Collected data entries
-------

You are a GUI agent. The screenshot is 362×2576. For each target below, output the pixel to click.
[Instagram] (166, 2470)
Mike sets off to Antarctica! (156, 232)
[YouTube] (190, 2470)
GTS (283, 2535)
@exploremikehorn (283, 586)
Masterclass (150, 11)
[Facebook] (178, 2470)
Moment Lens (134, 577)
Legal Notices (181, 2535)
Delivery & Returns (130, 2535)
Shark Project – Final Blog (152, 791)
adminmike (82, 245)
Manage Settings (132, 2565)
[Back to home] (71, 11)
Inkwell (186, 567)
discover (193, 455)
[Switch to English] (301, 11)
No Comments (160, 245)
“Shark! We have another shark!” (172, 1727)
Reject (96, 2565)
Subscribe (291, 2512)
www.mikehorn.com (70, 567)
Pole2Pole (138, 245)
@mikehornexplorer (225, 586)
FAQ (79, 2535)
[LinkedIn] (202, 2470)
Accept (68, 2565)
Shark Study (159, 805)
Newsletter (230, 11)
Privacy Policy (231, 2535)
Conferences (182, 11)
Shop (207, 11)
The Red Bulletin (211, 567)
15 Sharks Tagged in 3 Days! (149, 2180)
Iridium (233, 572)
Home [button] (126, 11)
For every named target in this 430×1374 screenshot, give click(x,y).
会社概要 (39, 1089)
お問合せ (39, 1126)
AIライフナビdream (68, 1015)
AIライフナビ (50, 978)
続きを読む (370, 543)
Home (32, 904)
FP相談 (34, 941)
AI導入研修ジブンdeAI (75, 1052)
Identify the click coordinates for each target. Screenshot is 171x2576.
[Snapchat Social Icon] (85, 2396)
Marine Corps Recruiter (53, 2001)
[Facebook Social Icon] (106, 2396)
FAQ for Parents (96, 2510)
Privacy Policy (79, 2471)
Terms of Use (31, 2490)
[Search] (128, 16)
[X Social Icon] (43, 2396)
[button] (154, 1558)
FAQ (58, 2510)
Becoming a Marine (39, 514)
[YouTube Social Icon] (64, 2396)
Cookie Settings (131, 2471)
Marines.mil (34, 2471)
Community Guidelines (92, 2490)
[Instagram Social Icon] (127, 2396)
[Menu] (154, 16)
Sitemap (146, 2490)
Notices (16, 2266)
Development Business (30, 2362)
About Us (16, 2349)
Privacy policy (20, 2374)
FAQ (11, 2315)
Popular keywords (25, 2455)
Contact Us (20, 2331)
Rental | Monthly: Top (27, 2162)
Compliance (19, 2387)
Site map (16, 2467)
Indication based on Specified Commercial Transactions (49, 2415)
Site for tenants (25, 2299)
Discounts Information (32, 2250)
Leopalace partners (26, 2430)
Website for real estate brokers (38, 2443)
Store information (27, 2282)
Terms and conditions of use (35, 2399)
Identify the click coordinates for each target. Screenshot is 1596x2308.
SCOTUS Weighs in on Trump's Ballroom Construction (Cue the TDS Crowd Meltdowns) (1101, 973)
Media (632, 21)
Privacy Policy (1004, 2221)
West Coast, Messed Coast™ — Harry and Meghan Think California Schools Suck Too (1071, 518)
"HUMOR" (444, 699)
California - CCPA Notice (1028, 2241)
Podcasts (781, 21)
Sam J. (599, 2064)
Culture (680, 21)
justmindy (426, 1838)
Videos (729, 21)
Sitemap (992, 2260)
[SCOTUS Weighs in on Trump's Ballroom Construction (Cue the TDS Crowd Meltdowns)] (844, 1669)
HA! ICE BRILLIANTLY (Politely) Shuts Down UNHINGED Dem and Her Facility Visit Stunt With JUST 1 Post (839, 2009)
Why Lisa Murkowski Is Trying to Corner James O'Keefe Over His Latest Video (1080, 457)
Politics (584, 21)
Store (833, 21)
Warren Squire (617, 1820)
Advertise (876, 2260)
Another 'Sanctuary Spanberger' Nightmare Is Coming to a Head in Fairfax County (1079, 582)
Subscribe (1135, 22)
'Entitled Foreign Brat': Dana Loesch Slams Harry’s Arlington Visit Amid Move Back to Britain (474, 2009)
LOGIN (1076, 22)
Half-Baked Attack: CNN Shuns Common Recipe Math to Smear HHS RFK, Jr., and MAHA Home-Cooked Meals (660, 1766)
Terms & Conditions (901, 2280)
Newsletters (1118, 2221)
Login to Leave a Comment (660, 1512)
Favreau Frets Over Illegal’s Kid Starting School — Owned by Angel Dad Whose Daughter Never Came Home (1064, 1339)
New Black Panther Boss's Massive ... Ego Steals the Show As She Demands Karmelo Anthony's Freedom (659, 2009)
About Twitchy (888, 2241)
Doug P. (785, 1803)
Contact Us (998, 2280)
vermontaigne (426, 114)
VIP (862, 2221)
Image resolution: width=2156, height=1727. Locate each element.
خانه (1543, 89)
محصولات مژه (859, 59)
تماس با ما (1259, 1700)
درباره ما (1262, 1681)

-------

Assignment
From the records above, transcribe without alteration every line from the one with "California - CCPA Notice (1028, 2241)" to the one with "Newsletters (1118, 2221)", inclusive.

Response to the exercise
California - CCPA Notice (1028, 2241)
Podcasts (781, 21)
Sam J. (599, 2064)
Culture (680, 21)
justmindy (426, 1838)
Videos (729, 21)
Sitemap (992, 2260)
[SCOTUS Weighs in on Trump's Ballroom Construction (Cue the TDS Crowd Meltdowns)] (844, 1669)
HA! ICE BRILLIANTLY (Politely) Shuts Down UNHINGED Dem and Her Facility Visit Stunt With JUST 1 Post (839, 2009)
Why Lisa Murkowski Is Trying to Corner James O'Keefe Over His Latest Video (1080, 457)
Politics (584, 21)
Store (833, 21)
Warren Squire (617, 1820)
Advertise (876, 2260)
Another 'Sanctuary Spanberger' Nightmare Is Coming to a Head in Fairfax County (1079, 582)
Subscribe (1135, 22)
'Entitled Foreign Brat': Dana Loesch Slams Harry’s Arlington Visit Amid Move Back to Britain (474, 2009)
LOGIN (1076, 22)
Half-Baked Attack: CNN Shuns Common Recipe Math to Smear HHS RFK, Jr., and MAHA Home-Cooked Meals (660, 1766)
Terms & Conditions (901, 2280)
Newsletters (1118, 2221)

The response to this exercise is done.